Pourtant, il est impossible de prétendre œuvrer à la dignité intégrale de la personne humaine sans restaurer une vision juste et réaliste de l’homme jusque dans la sphère économique. Actuellement, la perception que les catholiques ont de l’économie ne leur permet pas d’être au monde économique ce qu’ils sont devenus dans l’espace politique, le rempart de la conscience. Le capitalisme est parfois tout juste toléré. Et alors que le socialisme est présenté en modèle par certains, le libéralisme est devenu l’étendard pour d’autres croyants. Le rassemblement des catholiques sur les questions « sociétales » s’est fait par le réveil de la conscience et son adéquation à la raison grâce à l’immense travail des papes et de nombreux catholiques engagés pour la défense de la vie. Ce réveil des consciences gagne de plus en plus les non catholiques précisément parce qu’il est en adéquation avec le réel que nie l’idéologie officielle du gender. L’unité des catholiques sur les questions économiques passera elle aussi par le réveil des consciences, lequel suppose une clarification de l’éthique chrétienne en la matière et la fin des anathèmes réciproques que se lancent sans discernement capitalistes, marxistes et libéraux, tous convaincus d’être les authentiques héritiers du Christ. La schizophrénie que vivent de nombreux catholiques entre leur vie professionnelle et leur vie de foi est suffisamment douloureuse pour qu’enfin le monde catholique se réapproprie cet espace dans lequel l’homme est aussi immergé qu’un poisson l’est dans l’eau. Si cette eau est trouble et polluée, aucun refuge ne protègera jamais le poisson. Les mêmes marqueurs qui ont conduit à la rébellion de la conscience face aux projets « sociétaux » mortifères, peuvent s’appliquer au monde économique car il s’agit bien du même homme, de la même dignité et du même combat.

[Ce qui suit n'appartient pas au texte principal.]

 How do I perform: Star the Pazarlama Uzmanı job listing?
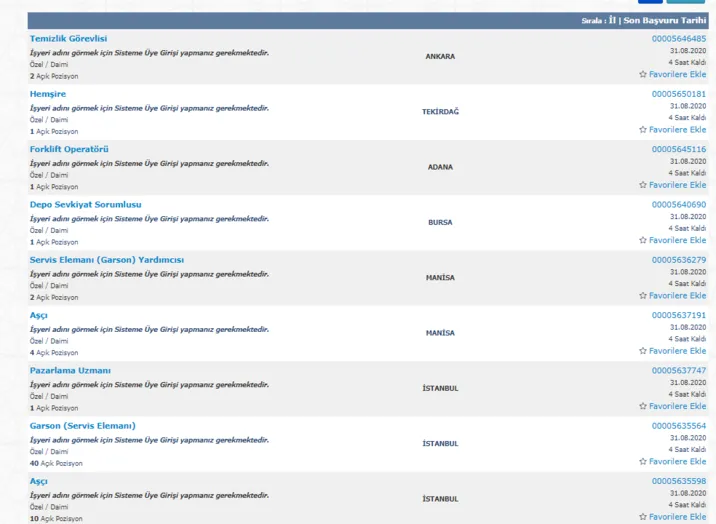(x=643, y=406)

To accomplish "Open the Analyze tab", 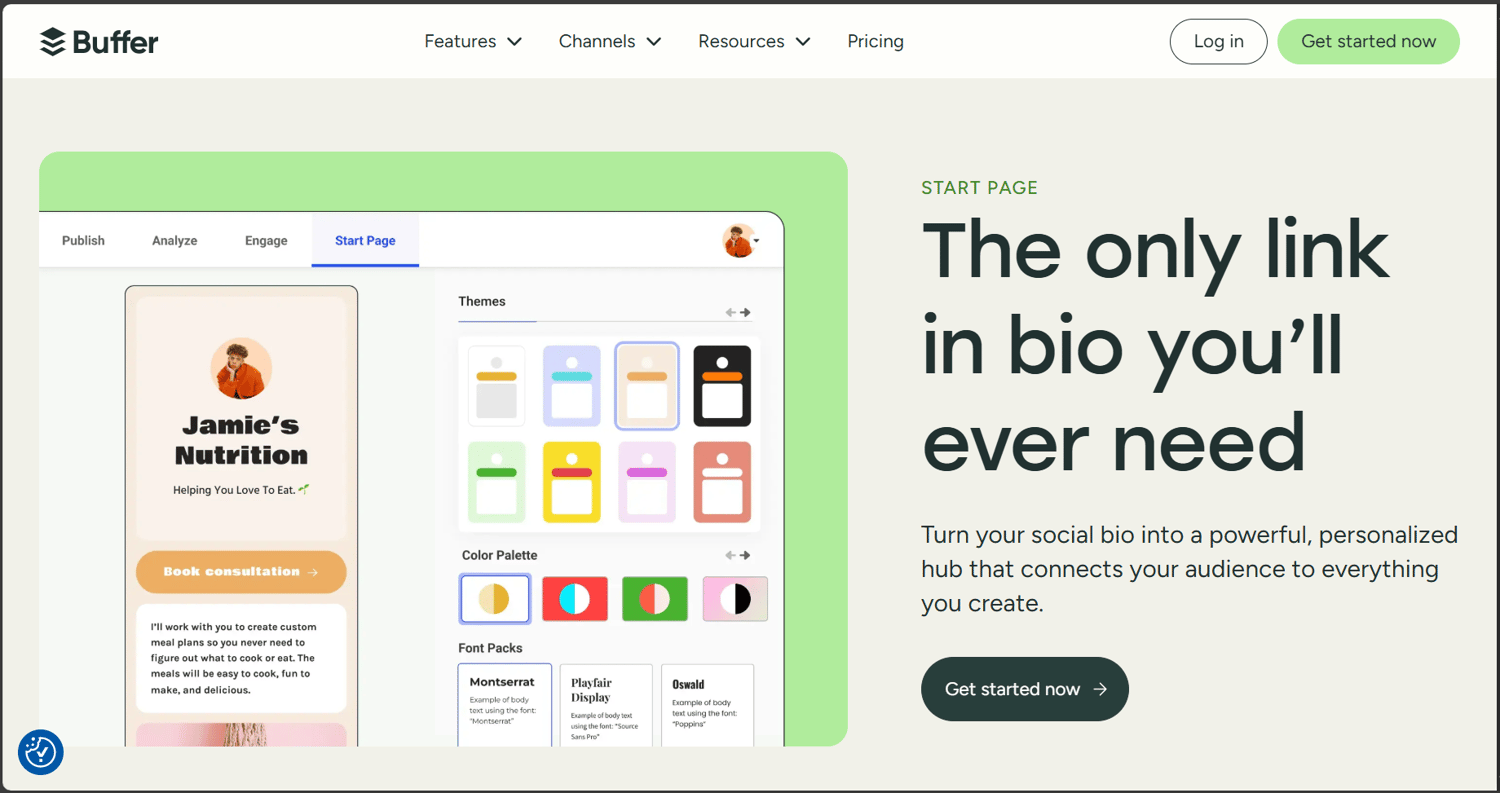I will pos(174,240).
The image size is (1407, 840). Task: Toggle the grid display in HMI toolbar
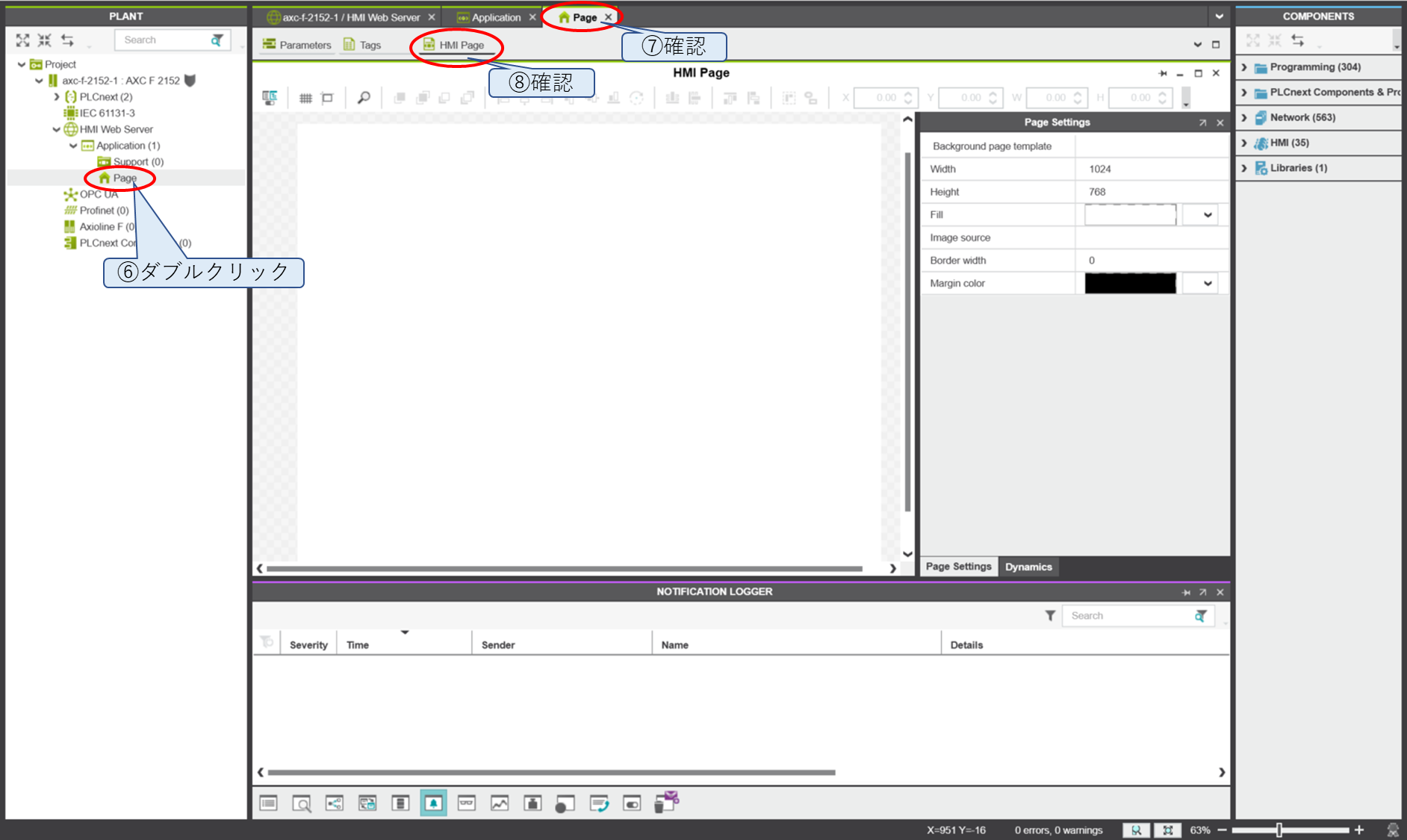click(x=305, y=98)
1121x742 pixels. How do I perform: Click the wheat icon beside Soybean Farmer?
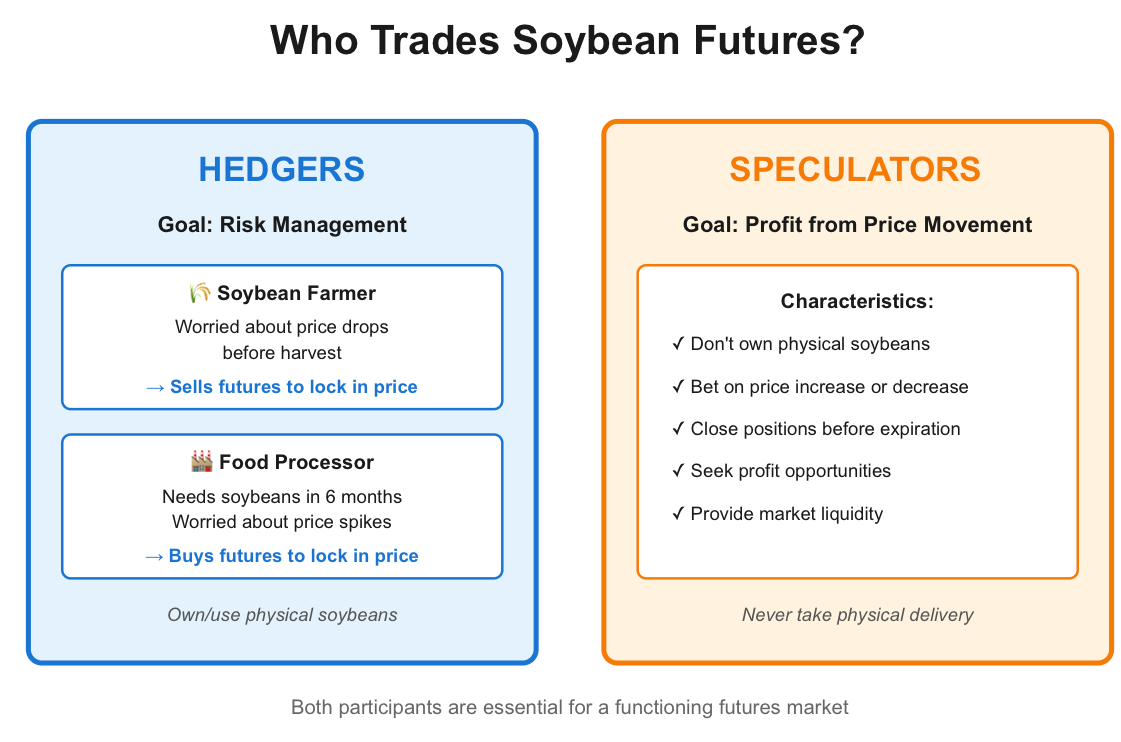(x=200, y=292)
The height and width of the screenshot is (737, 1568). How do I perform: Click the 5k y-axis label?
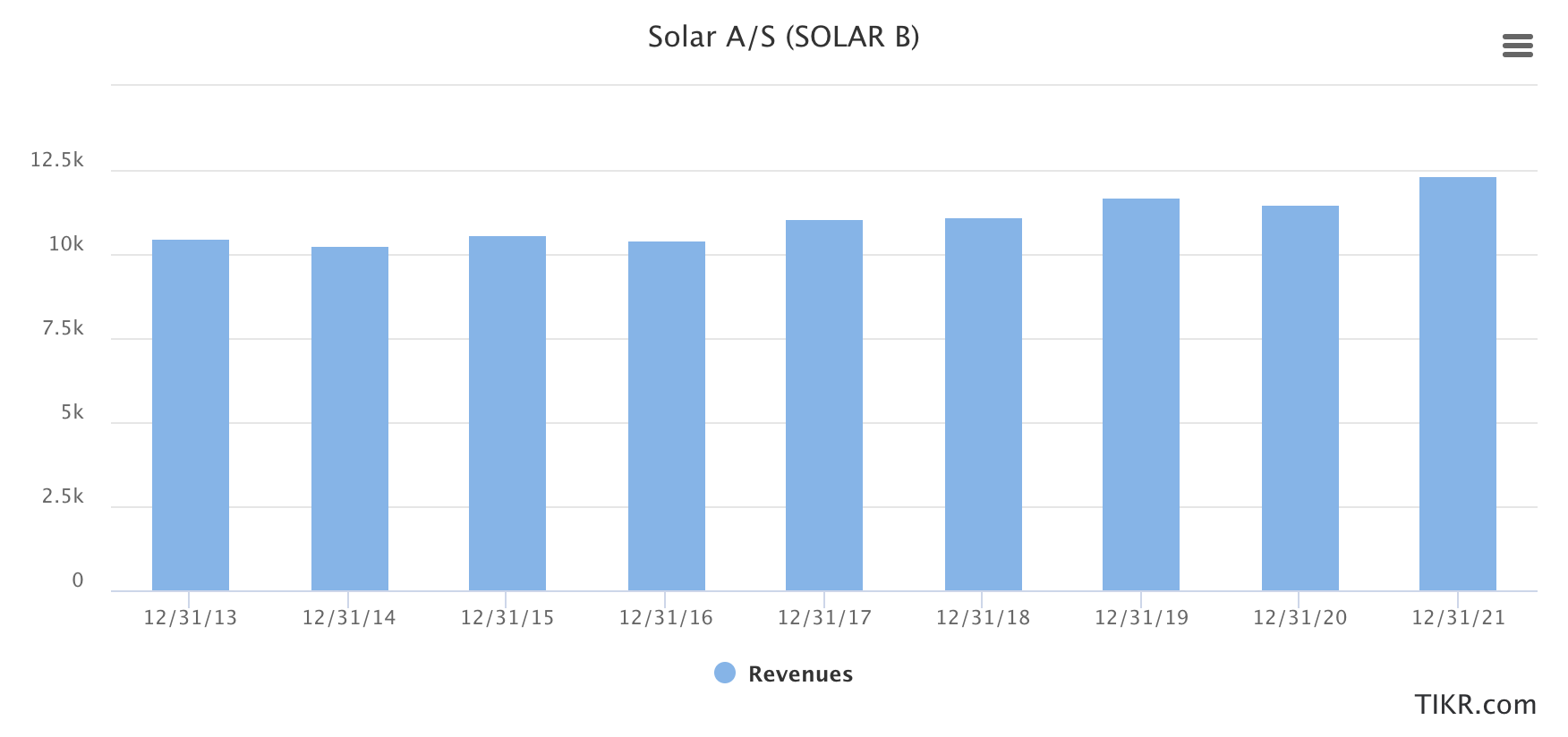pyautogui.click(x=72, y=412)
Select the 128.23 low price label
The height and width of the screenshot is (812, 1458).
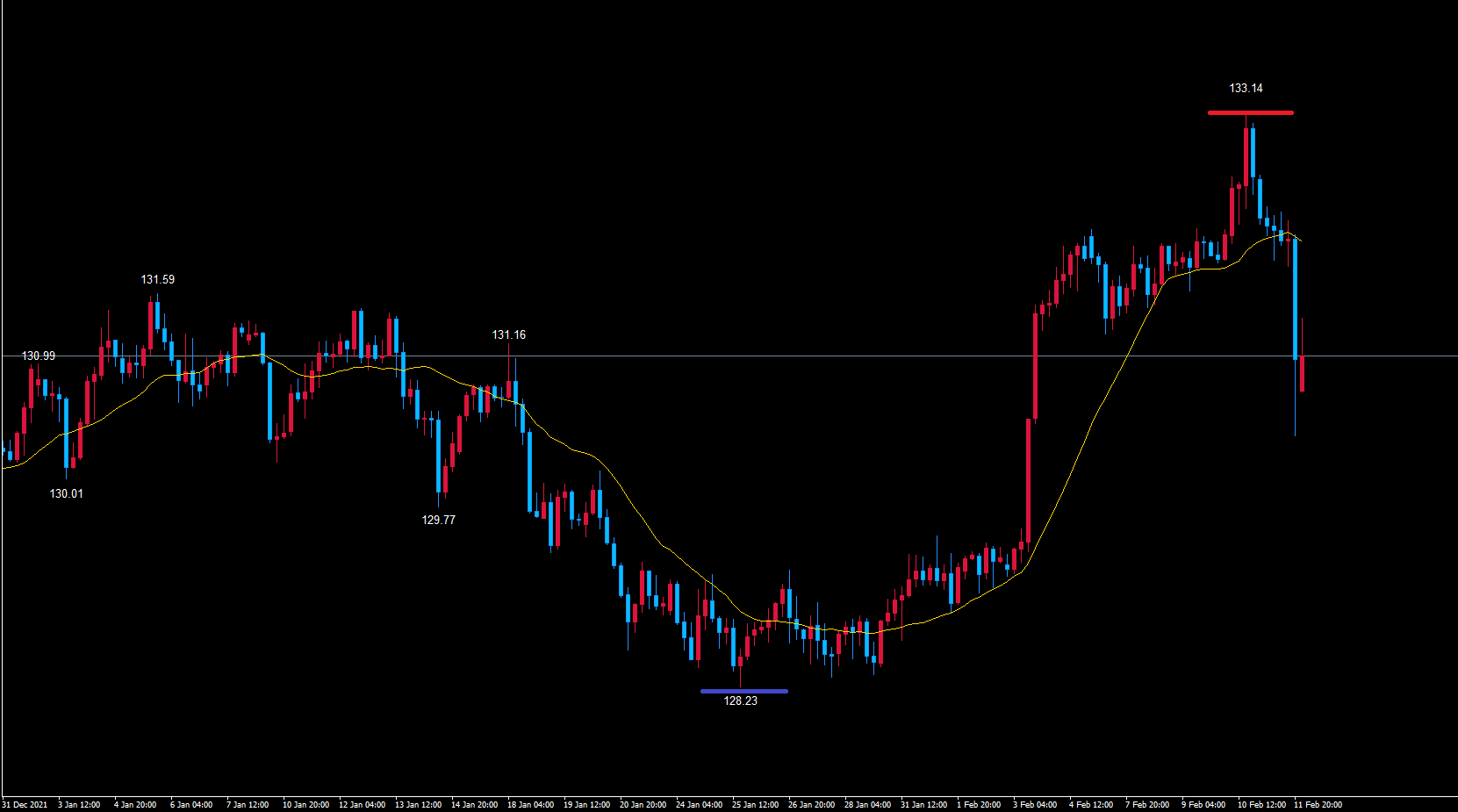pyautogui.click(x=740, y=701)

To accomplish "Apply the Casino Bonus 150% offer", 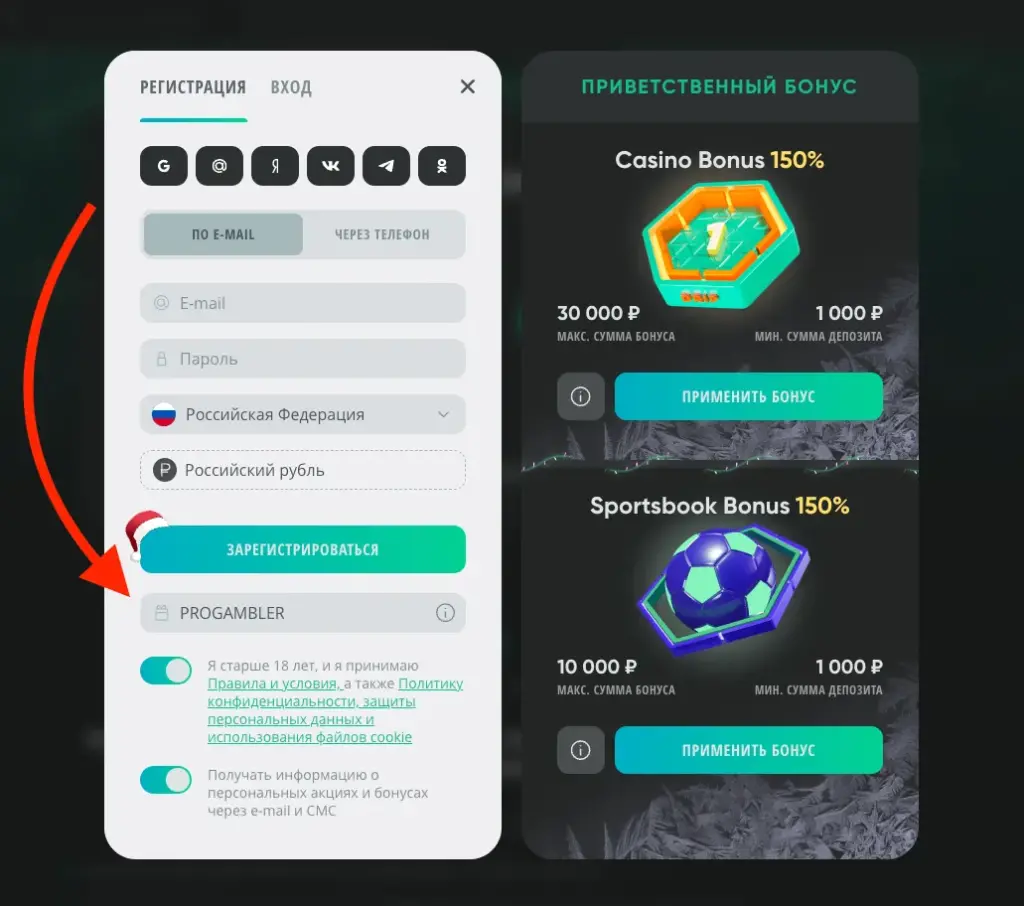I will tap(748, 396).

A partir des éléments constitutifs de la dignité de la personne humaine se déroule naturellement une vision chrétienne de l’économie. Vision qui n’est pas d’abord un programme, mais une exigence de vérité anthropologique. C’est parce qu’il appartient à la dignité de la personne humaine d’être libre, responsable, éduquée, que l’économie ne peut ni asservir, ni assister l’homme, mais doit au contraire lui donner les moyens de sa liberté et de sa responsabilité, notamment par l’éducation et la formation. C’est parce qu’il est un droit fondamental à la vie, à l’autonomie, à l’épanouissement physique et intellectuel que l’économie doit permettre la propriété privée, l’initiative, la créativité et l’accès aux biens du corps et de l’esprit. C’est parce que l’homme est avant tout une personne que l’économie impose la relation responsable à autrui, la construction et la défense solidaire du bien commun. Parce que tout cela n’est pas clair, parce que l’équilibre et l’ordre qui président à une telle construction ne sont pas suffisamment perçus, la conscience des catholiques aujourd’hui n’est pas à même de se rebeller pour dire non seulement « c’est assez », mais surtout « on ne lâche rien ». Le jour où les catholiques seront aussi sûrs de leur conscience économique qu’ils le sont aujourd’hui dans leur engagement pour la dignité humaine, il y a fort à parier que les disciples du Grand Architecte verront leurs édifices sans fondations s’écrouler et le rideau de leur temple se déchirer.